Наконец, уж почти перед самым моим отъездом из города, Гришка пришел ко мне и как-то таинственно, словно боялся, что его услышат, объявил, что он женится на хозяйской дочери, Феклинье, той самой, о которой он упоминал не раз и в прежних собеседованиях со мною.
— Ах, хороша девица! — хвалил он свою невесту, — и из себя хороша, и скромница, и стирать белье умеет. Я буду портняжничать, она — по господам стирать станет ходить. А квартира у нас будет своя, бесплатная. Проживем, да и как еще проживем! И стариков прокормим. Вино-то я уж давно собираюсь бросить, а теперь — и ни боже мой!
— Стало быть, она согласилась?
— Да с какою еще радостью! Только и спросила: «Ситцевые платья будете дарить?» С превеликим, говорю, моим удовольствием! «Ну, хорошо, а то папаша меня все в затрапезе водит — перед товарками стыдно!» — Ах, да и горевое же, сударь, ихнее житье! Отец — старик, работать не может, да и зашибается; матери нет. Одна она и заработает что-нибудь. Да вот мы за квартиру три рубля в месяц отдадим — как тут разживешься! с хлеба на квас — только и всего.
— Смотрите же, сдержите ваше слово, бросьте пить!
— И ни-ни! Вчера последнюю косушку выпил. Сегодня с утра мутит, да авось перемогусь. Нельзя мне, сударь, пить, никоим манером нельзя. Жена, старики, а там, благослови господи, дети пойдут. Всем пропитанье я достать должен, да и Феклиньюшку свою поберечь. Стирка да стирка… руки у нее — кабы вы видели!.. даже ладони все в мозолях! Ну, да отдохнет и она за мужниным хребтом! И как мне теперь весело, кабы вы знали — точно нутро мое всё переменили! Только вот старики на радостях шибко горланят, да небось устанут же когда-нибудь!
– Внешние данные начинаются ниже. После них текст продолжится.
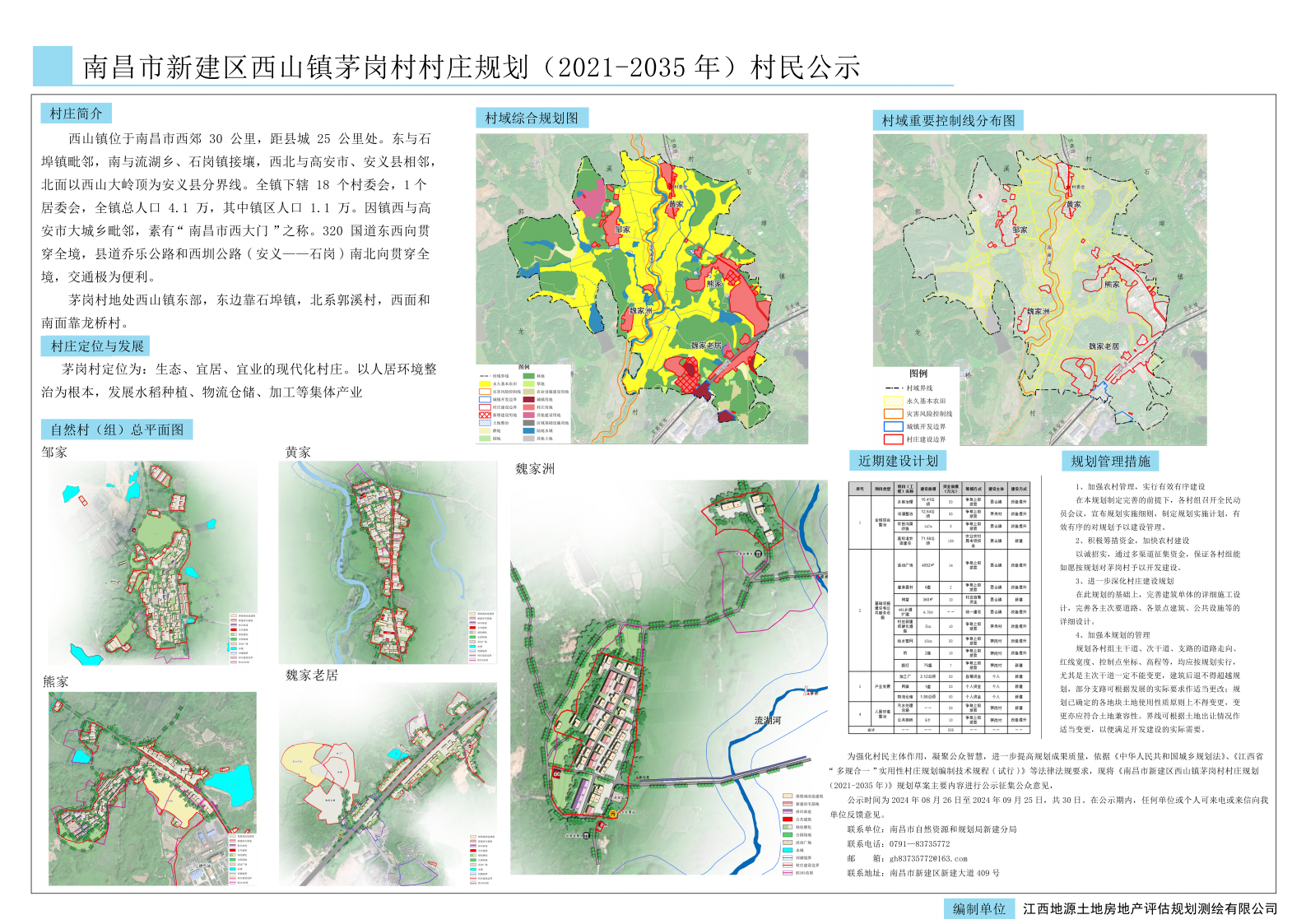
Task: Select the 自然村（组）总平面图 section header
Action: click(117, 429)
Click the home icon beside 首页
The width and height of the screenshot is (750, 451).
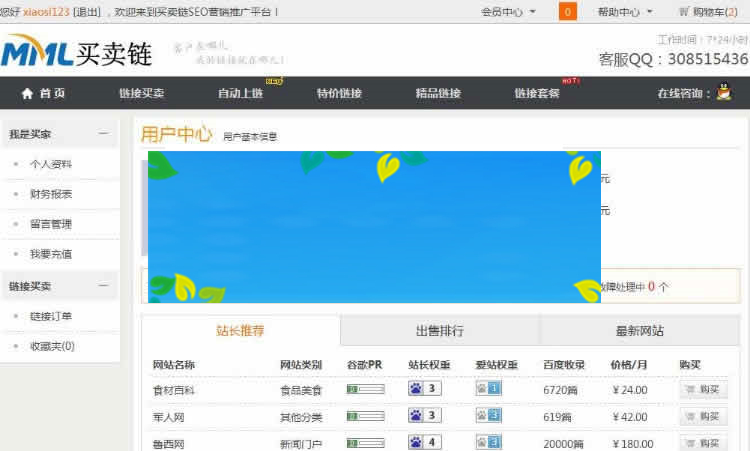(27, 93)
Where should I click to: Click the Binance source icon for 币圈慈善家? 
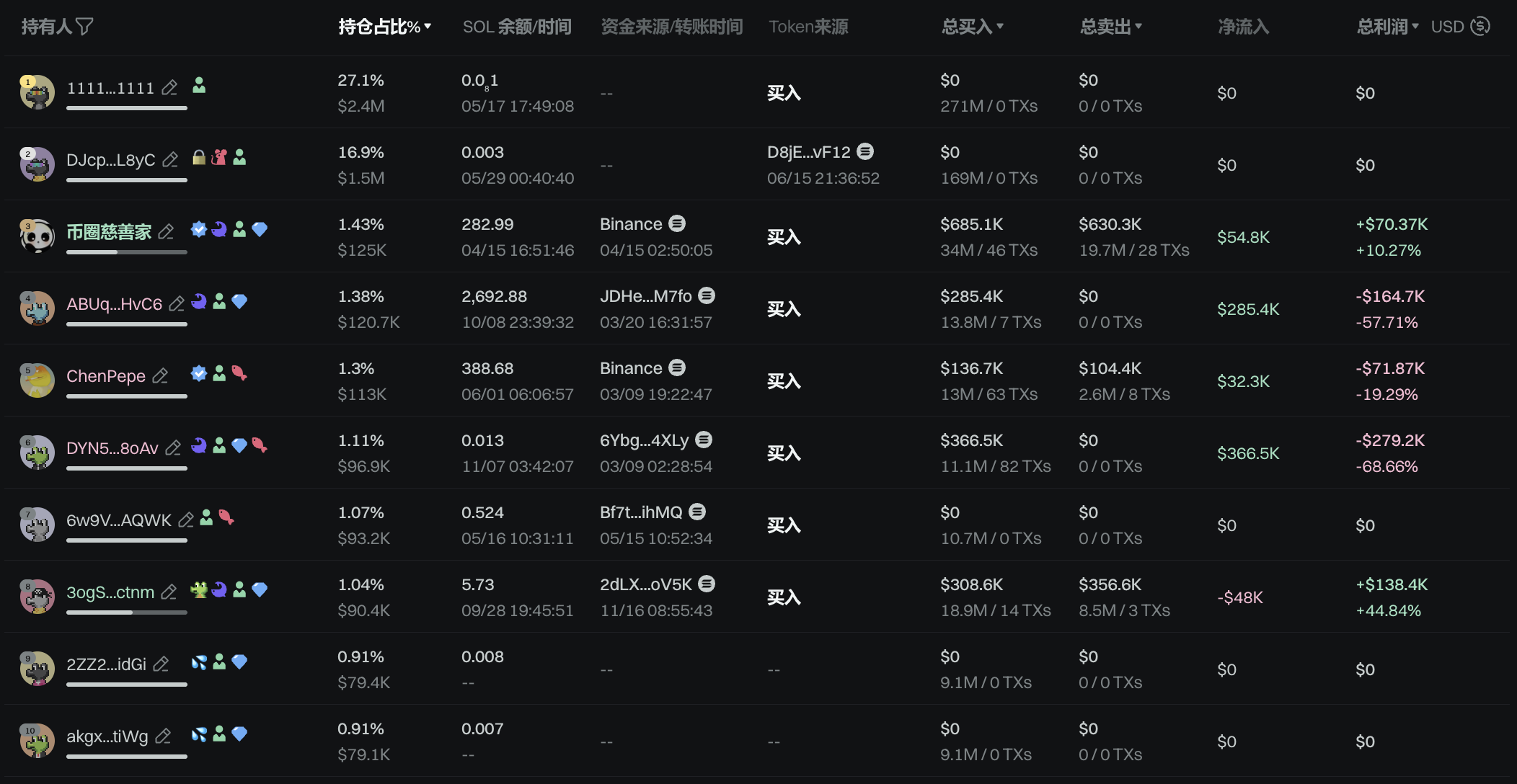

— Ну, дай вам бог счастливо начать новую жизнь…
Затем я скоро совсем уехал и с тех пор не видал Гришки. Однако ж кое-что случайно слышал о нем, и это слышанное решаюсь передать читателю уже не в качестве действующего лица, а в качестве повествователя.
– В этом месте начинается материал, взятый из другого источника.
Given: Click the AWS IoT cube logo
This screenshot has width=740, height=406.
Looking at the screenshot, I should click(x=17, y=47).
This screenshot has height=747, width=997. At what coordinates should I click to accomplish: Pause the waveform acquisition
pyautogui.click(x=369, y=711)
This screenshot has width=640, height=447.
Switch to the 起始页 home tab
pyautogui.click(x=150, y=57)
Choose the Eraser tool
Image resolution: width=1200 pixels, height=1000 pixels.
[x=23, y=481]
Свадьба состоялась на славу. Начать с того, что глядеть на жениха и невесту сбежался в церковь весь город; всем было любопытно видеть, каков будет Гришка под венцом. Затем, на дворе лил сентябрьский проливной дождь — это значило, что молодым предстоит жить богато. Наконец, за свадебным пиром все перепились, а это значило, что молодые будут жить весело.
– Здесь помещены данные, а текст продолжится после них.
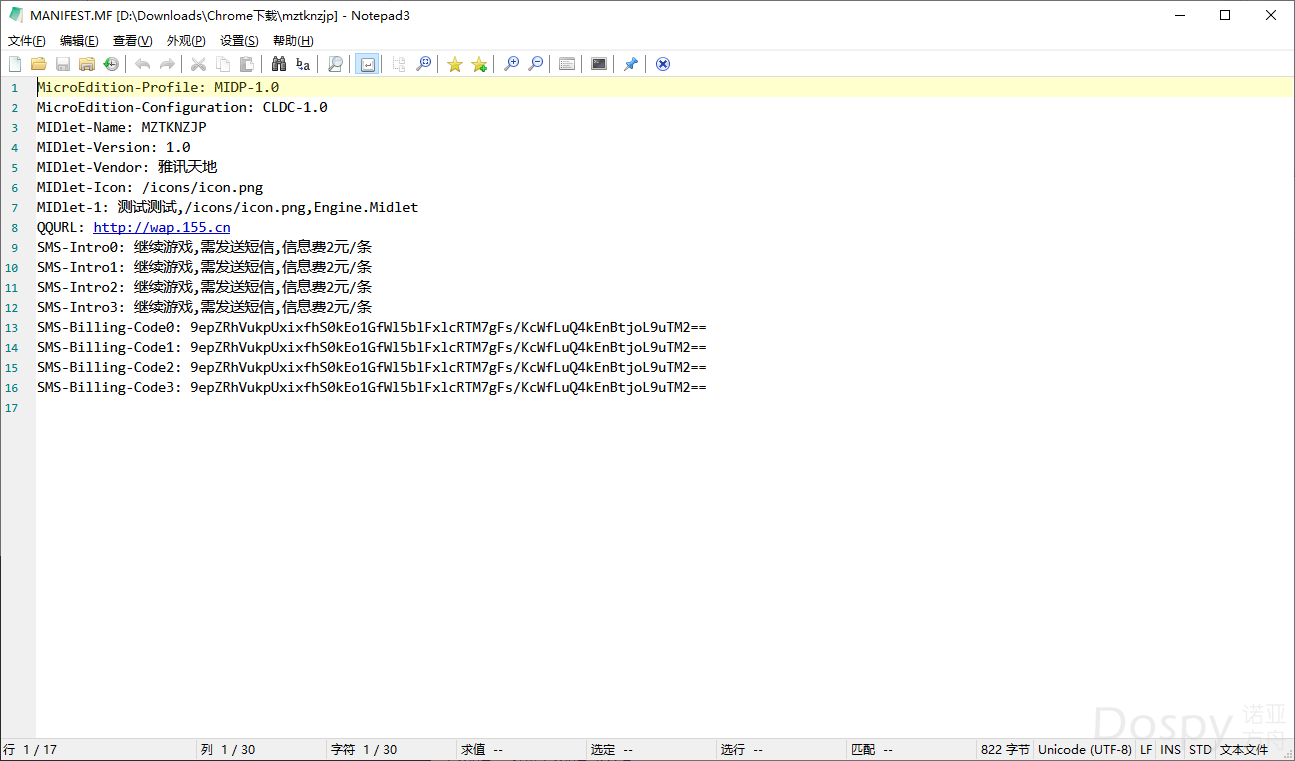The image size is (1295, 761).
Task: Add to favorites with star-plus icon
Action: click(479, 64)
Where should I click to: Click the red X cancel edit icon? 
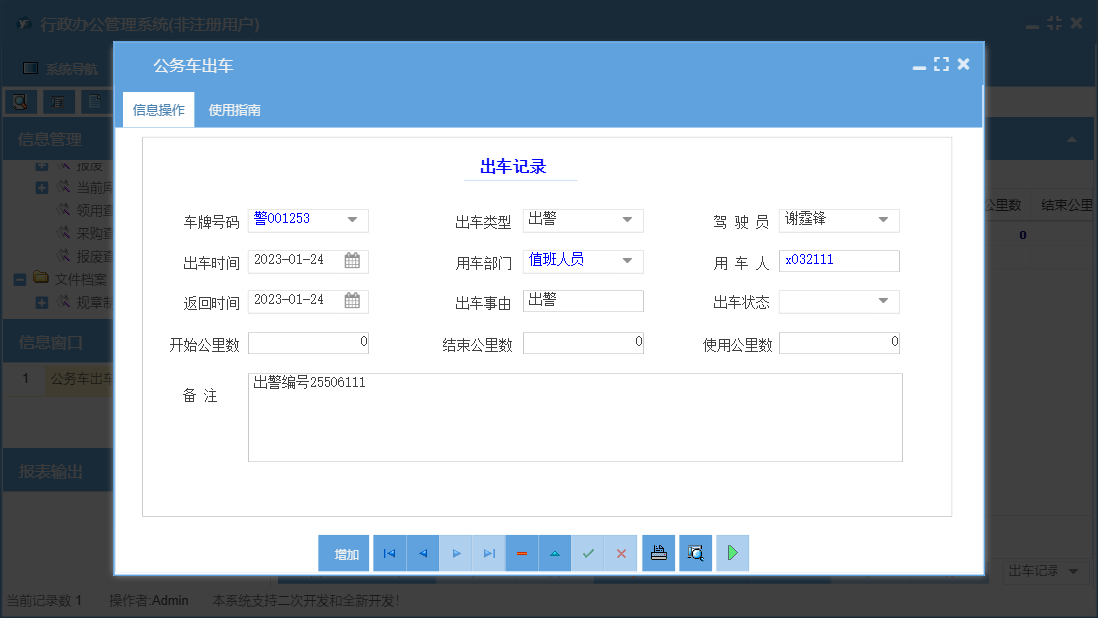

Гришка был совсем трезв и смотрел почти прилично. За две недели до свадьбы он перестал пить, а купец Поваляев сжалился над ним и за многие прежние претерпения дал двадцатипятирублевую на свадьбу. Были и другие пожертвования, да отец заглянул в кубышку, так что собралось рублей пятьдесят. А чего недостало, то в долг взяли, так как Гришка продолжал питать радужные мечты насчет собственного заведения, а также и насчет того, что Феклинья будет ходить по господам и стирать белье.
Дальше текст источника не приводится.